1. Politik
  2. Ausland

Terror in Barcelona: Tote und Verletzte bei Anschlag auf La Rambla

Lieferwagen fährt in Menschenmenge : Tote und Verletzte bei Anschlag in Barcelona

Lieferwagen fährt in Menschenmenge

In Barcelona ist ein Lieferwagen in eine Menschenmenge auf der Promenade La Rambla gefahren. Spanischen Medienberichten zufolge wurden mehrere Personen getötet und mehr als 20 Menschen verletzt.

Dieser Text wird laufend aktualisiert.

Augenzeugenberichten zufolge soll der Lieferwagen um kurz nach 17 Uhr mehrere Menschen an- und überfahren haben. Nach der Tat sollen zwei Männer das Fahrzeug verlassen haben und zu Fuß geflüchtet sein.

Die Zahl der Opfer ist noch unklar: Nach übereinstimmenden Berichten spanischer Medien wurden mindestens zwölf Menschen getötet. Das berichteten unter anderem die Zeitungen "El Mundo" und "La Vanguardia". Offiziell ist von mindestens einem Toten und 32 Verletzten die Rede. Die Zahl der Todesopfer werde aber wahrscheinlich weiter steigen, sagte der katalanische Innenminister Joaquim Forn am Donnerstagabend auf einer Pressekonferenz. Das Gebiet wurde abgesperrt, Dutzende Rettungswagen waren vor Ort.

Täter sollen sich verschanzt haben

Berichten lokaler Medien zufolge sollen sich die beiden Angreifer noch in der Gegend befinden und sich in einem Lokal verschanzt haben.

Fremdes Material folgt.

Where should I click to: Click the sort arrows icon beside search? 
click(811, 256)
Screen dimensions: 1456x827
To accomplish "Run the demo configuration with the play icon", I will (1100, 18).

Zeugen wollen auch Schüsse gehört haben. So zitiert die Nachrichtenagentur Reuters die spanische Zeitung "El Periodico". Offiziell bestätigt ist das nicht.

Die Straße ist auf einer Strecke von rund 300 Metern komplett abgeriegelt. Mehrere Kaufhäuser und Restaurants wurden evakuiert. Auch die U-Bahn fährt in der Gegend nicht mehr. Das Auswärtige Amt rät Deutschen in Barcelona die Innenstadt zu meiden und den Anweisungen der Polizei strikt zu folgen.

Belebteste Straße der Metropole

Spaniens Ministerpräsident Mariano Rajoy erklärte, die Regierung stehe mit allen Behörden in Barcelona in Kontakt. Den Opfern zu helfen habe nun höchste Priorität. Die Polizei fordert Menschen auf Twitter auf, aus Respekt vor den Angehörigen, keine Fotos von Verletzten in sozialen Netzwerken zu zu posten. Für die Öffentlichkeit wurde eine Info-Telefonnummer geschaltet: +34932142124.

La Rambla und der nahe gelegene Placa de Catalunya gehören zu den belebtesten Orten der spanischen Metropole.

Immer wieder Anschläge mit Fahrzeugen

In den vergangenen Jahren hat es in ganz Europa immer wieder Attacken mit Lkw oder Autos gegeben. Der folgenschwerste ereignete sich im Juli 2016 in Nizza, als ein Mann mit einem Sattelschlepper durch eine feiernde Menge pflügte und 86 Menschen tötete.

Im Dezember 2016 kamen bei einem ähnlichen Anschlag auf einen Weihnachtsmarkt in Berlin zwölf Menschen ums Leben.